* WORK TO COMPLETE:
List every line in the listing below that contains the word "pixels".
— START DATA FOR PROCESSING —
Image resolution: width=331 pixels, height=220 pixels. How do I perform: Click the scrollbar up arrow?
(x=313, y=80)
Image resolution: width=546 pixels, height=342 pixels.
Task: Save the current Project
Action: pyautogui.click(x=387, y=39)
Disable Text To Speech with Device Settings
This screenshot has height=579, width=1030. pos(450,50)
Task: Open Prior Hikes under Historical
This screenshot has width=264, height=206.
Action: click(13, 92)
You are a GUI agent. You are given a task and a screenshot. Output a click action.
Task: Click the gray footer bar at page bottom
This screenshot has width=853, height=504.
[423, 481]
— END DATA FOR PROCESSING —
— START DATA FOR PROCESSING —
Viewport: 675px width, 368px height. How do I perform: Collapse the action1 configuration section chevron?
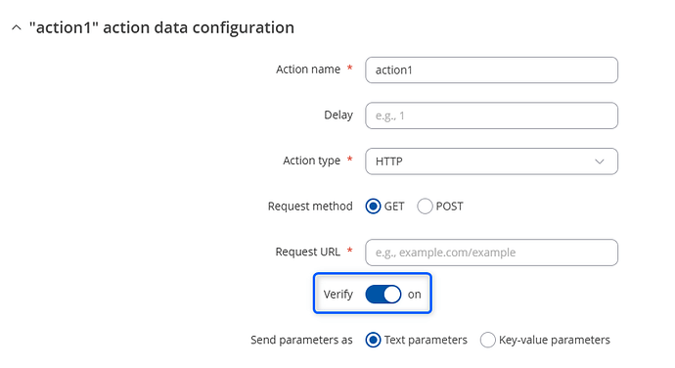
— END DATA FOR PROCESSING —
* EXERCISE SOLUTION:
Image resolution: width=331 pixels, height=220 pixels. How do I perform: Click the scrollbar up arrow?
Image resolution: width=546 pixels, height=342 pixels.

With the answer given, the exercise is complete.